By DOJ
Photos: YouTube Screenshots
Damian Williams, the United States Attorney for the Southern District of New York, announced that a jury returned a guilty verdict Tuesday night against Lamor Whitehead (known as the Brooklyn Bling Bishop) on two counts of wire fraud, one count of attempted wire fraud, one count of attempted extortion, and one count of making false statements to federal law enforcement agents. U.S. District Judge Lorna G. Schofield presided over the two-week trial.
U.S. Attorney Damian Williams said: “As a unanimous jury found, Lamor Whitehead abused the trust placed in him by a parishioner, tried to obtain a fraudulent loan using fake bank records, bullied a businessman for $5,000, tried to defraud him out of far more than that, and lied to federal agents. Whitehead’s reprehensible lies and criminal conduct have caught up with him, as he now stands convicted of five federal crimes and faces time in prison.”
According to the allegations in the Indictment and the evidence at trial:
Lamor Whitehead, who leads a church in Brooklyn, New York, stole from his own parishioners, sought to defraud and extort a businessman, and committed loan fraud. First, Whitehead induced one of his parishioners to invest approximately $90,000 of her retirement savings with him by promising to use the money to help her buy a home. He then spent the money on luxury goods and other personal expenses and, when she demanded to be paid back, he continued to lie to avoid returning the money.

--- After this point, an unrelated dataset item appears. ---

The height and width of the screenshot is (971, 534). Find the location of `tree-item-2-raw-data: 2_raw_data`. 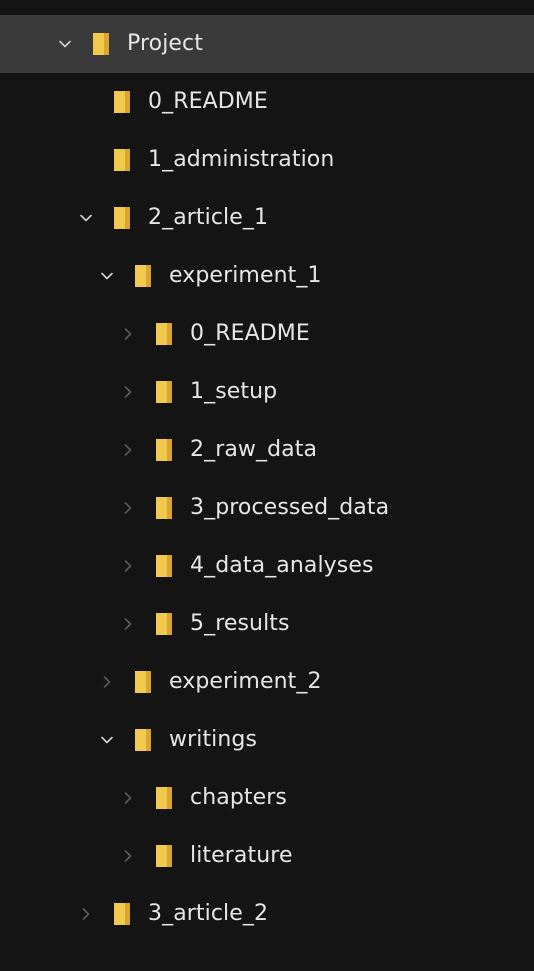

tree-item-2-raw-data: 2_raw_data is located at coordinates (267, 450).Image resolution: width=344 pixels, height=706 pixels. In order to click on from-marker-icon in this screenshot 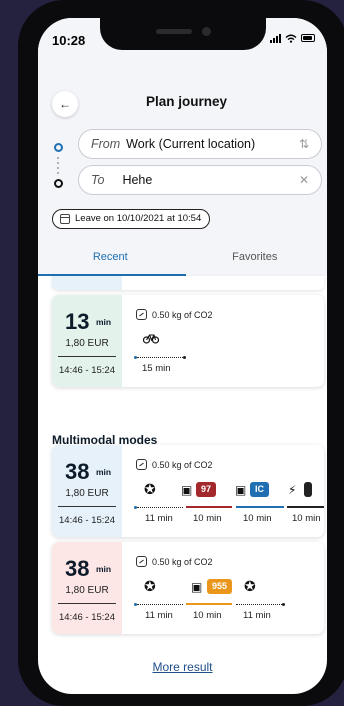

Second, Whitehead extorted a businessman for $5,000, then attempted to convince the same businessman to lend him $500,000 and give him a stake in certain real estate transactions in return for favorable actions from the Mayor of New York City, even though Whitehead knew he could not obtain the favors he promised.
Third, Whitehead submitted a fraudulent application for a $250,000 business loan, including doctored bank statements that falsely claimed Whitehead had millions of dollars in the bank and hundreds of thousands of dollars in monthly revenue. Finally, when speaking with Federal Bureau of Investigation (“FBI”) agents who were executing a search warrant outside Whitehead’s mansion in New Jersey, Whitehead falsely claimed that he had no cellphones other than the phone he was carrying when, in fact, Whitehead had and regularly used a second cellphone, which was inside his house at the time.
Whitehead, 45, of Paramus, New Jersey, was convicted of two counts of wire fraud, one count of attempted wire fraud, and one count of attempted extortion, each of which carries a maximum sentence of 20 years in prison, and one count of making false statements, which carries a maximum sentence of five years in prison.